* **Instructions to follow**
Below are records that must be duplicated exactly.

Items listed in a dataset
>>>>
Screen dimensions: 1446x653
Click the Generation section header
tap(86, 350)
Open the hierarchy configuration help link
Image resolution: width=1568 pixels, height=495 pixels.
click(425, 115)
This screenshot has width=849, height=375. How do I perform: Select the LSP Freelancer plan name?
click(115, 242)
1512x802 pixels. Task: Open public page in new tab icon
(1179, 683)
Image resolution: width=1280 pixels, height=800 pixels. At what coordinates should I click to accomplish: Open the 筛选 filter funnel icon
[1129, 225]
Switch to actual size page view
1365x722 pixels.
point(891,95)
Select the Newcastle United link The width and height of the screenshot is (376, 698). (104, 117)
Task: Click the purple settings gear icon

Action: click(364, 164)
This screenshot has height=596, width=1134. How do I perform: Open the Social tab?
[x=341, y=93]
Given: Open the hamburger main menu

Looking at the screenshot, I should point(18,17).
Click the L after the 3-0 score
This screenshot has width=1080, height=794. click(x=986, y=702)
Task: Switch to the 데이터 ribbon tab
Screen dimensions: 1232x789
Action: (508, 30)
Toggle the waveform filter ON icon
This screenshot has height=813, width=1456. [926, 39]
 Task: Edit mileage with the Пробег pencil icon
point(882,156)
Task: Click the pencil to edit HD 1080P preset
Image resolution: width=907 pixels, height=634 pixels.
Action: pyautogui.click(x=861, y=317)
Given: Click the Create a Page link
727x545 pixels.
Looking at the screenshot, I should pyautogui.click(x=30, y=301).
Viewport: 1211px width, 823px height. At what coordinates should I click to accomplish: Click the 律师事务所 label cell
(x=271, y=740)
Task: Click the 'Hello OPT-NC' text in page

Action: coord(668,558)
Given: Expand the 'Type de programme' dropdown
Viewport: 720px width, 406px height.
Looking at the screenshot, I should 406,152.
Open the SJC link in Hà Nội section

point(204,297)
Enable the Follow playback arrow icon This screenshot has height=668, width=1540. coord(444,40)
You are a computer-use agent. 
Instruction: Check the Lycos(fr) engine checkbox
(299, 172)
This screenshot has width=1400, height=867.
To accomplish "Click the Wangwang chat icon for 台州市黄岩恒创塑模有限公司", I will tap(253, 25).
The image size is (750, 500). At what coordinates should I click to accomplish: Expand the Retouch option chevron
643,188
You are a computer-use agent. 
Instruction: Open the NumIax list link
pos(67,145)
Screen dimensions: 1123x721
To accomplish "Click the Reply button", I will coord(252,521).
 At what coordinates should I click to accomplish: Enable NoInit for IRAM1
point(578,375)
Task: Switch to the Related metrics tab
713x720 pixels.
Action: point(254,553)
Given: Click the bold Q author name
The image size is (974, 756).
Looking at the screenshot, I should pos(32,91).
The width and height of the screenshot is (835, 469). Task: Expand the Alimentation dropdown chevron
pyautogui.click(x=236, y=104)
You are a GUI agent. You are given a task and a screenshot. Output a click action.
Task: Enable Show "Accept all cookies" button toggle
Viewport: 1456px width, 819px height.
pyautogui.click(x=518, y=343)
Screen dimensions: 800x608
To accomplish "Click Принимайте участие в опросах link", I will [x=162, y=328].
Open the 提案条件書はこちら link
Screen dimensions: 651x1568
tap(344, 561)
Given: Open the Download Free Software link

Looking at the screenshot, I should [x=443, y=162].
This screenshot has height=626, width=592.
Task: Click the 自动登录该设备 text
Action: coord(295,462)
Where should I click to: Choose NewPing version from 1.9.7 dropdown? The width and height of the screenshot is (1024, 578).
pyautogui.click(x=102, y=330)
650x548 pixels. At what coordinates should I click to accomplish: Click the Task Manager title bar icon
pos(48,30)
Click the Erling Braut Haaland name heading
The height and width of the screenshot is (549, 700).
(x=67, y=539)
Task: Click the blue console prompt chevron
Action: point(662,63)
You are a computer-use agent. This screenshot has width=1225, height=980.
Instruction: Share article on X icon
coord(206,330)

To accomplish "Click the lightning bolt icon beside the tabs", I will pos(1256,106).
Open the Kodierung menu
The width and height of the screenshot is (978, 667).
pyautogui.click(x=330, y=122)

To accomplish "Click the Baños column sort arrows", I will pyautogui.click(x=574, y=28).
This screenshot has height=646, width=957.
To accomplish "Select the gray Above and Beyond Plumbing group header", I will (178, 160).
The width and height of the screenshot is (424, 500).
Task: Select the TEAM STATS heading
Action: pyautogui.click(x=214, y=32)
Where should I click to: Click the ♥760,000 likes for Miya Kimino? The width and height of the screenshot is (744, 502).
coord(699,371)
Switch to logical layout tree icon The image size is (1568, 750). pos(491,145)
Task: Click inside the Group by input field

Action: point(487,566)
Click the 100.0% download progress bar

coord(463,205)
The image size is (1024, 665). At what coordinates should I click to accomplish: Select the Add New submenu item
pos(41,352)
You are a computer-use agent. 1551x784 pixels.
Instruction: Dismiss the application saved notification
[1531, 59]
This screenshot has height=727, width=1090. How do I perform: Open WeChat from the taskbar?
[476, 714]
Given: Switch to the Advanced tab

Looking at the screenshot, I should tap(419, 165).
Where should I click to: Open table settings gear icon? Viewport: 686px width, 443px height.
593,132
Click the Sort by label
<<<<
* **Exercise result**
Screen dimensions: 1446x653
Click the Generation section header
tap(86, 350)
Open the hierarchy configuration help link
Image resolution: width=1568 pixels, height=495 pixels.
click(425, 115)
This screenshot has width=849, height=375. How do I perform: Select the LSP Freelancer plan name?
click(115, 242)
1512x802 pixels. Task: Open public page in new tab icon
(1179, 683)
Image resolution: width=1280 pixels, height=800 pixels. At what coordinates should I click to accomplish: Open the 筛选 filter funnel icon
[1129, 225]
Switch to actual size page view
1365x722 pixels.
point(891,95)
Select the Newcastle United link The width and height of the screenshot is (376, 698). (104, 117)
Task: Click the purple settings gear icon

Action: click(364, 164)
This screenshot has height=596, width=1134. How do I perform: Open the Social tab?
[x=341, y=93]
Given: Open the hamburger main menu

Looking at the screenshot, I should point(18,17).
Click the L after the 3-0 score
This screenshot has width=1080, height=794. click(x=986, y=702)
Task: Switch to the 데이터 ribbon tab
Screen dimensions: 1232x789
Action: (508, 30)
Toggle the waveform filter ON icon
This screenshot has height=813, width=1456. [926, 39]
 Task: Edit mileage with the Пробег pencil icon
point(882,156)
Task: Click the pencil to edit HD 1080P preset
Image resolution: width=907 pixels, height=634 pixels.
Action: pyautogui.click(x=861, y=317)
Given: Click the Create a Page link
727x545 pixels.
Looking at the screenshot, I should pyautogui.click(x=30, y=301).
Viewport: 1211px width, 823px height. At what coordinates should I click to accomplish: Click the 律师事务所 label cell
(x=271, y=740)
Task: Click the 'Hello OPT-NC' text in page

Action: coord(668,558)
Given: Expand the 'Type de programme' dropdown
Viewport: 720px width, 406px height.
Looking at the screenshot, I should 406,152.
Open the SJC link in Hà Nội section

point(204,297)
Enable the Follow playback arrow icon This screenshot has height=668, width=1540. coord(444,40)
You are a computer-use agent. 
Instruction: Check the Lycos(fr) engine checkbox
(299, 172)
This screenshot has width=1400, height=867.
To accomplish "Click the Wangwang chat icon for 台州市黄岩恒创塑模有限公司", I will tap(253, 25).
The image size is (750, 500). At what coordinates should I click to accomplish: Expand the Retouch option chevron
643,188
You are a computer-use agent. 
Instruction: Open the NumIax list link
pos(67,145)
Screen dimensions: 1123x721
To accomplish "Click the Reply button", I will coord(252,521).
 At what coordinates should I click to accomplish: Enable NoInit for IRAM1
point(578,375)
Task: Switch to the Related metrics tab
713x720 pixels.
Action: point(254,553)
Given: Click the bold Q author name
The image size is (974, 756).
Looking at the screenshot, I should pos(32,91).
The width and height of the screenshot is (835, 469). Task: Expand the Alimentation dropdown chevron
pyautogui.click(x=236, y=104)
You are a GUI agent. You are given a task and a screenshot. Output a click action.
Task: Enable Show "Accept all cookies" button toggle
Viewport: 1456px width, 819px height.
pyautogui.click(x=518, y=343)
Screen dimensions: 800x608
To accomplish "Click Принимайте участие в опросах link", I will [x=162, y=328].
Open the 提案条件書はこちら link
Screen dimensions: 651x1568
tap(344, 561)
Given: Open the Download Free Software link

Looking at the screenshot, I should [x=443, y=162].
This screenshot has height=626, width=592.
Task: Click the 自动登录该设备 text
Action: coord(295,462)
Where should I click to: Choose NewPing version from 1.9.7 dropdown? The width and height of the screenshot is (1024, 578).
pyautogui.click(x=102, y=330)
650x548 pixels. At what coordinates should I click to accomplish: Click the Task Manager title bar icon
pos(48,30)
Click the Erling Braut Haaland name heading
The height and width of the screenshot is (549, 700).
(x=67, y=539)
Task: Click the blue console prompt chevron
Action: point(662,63)
You are a computer-use agent. This screenshot has width=1225, height=980.
Instruction: Share article on X icon
coord(206,330)

To accomplish "Click the lightning bolt icon beside the tabs", I will pos(1256,106).
Open the Kodierung menu
The width and height of the screenshot is (978, 667).
pyautogui.click(x=330, y=122)

To accomplish "Click the Baños column sort arrows", I will pyautogui.click(x=574, y=28).
This screenshot has height=646, width=957.
To accomplish "Select the gray Above and Beyond Plumbing group header", I will (178, 160).
The width and height of the screenshot is (424, 500).
Task: Select the TEAM STATS heading
Action: pyautogui.click(x=214, y=32)
Where should I click to: Click the ♥760,000 likes for Miya Kimino? The width and height of the screenshot is (744, 502).
coord(699,371)
Switch to logical layout tree icon The image size is (1568, 750). pos(491,145)
Task: Click inside the Group by input field

Action: point(487,566)
Click the 100.0% download progress bar

coord(463,205)
The image size is (1024, 665). At what coordinates should I click to accomplish: Select the Add New submenu item
pos(41,352)
You are a computer-use agent. 1551x784 pixels.
Instruction: Dismiss the application saved notification
[1531, 59]
This screenshot has height=727, width=1090. How do I perform: Open WeChat from the taskbar?
[476, 714]
Given: Switch to the Advanced tab

Looking at the screenshot, I should tap(419, 165).
Where should I click to: Open table settings gear icon? Viewport: 686px width, 443px height.
593,132
Click the Sort by label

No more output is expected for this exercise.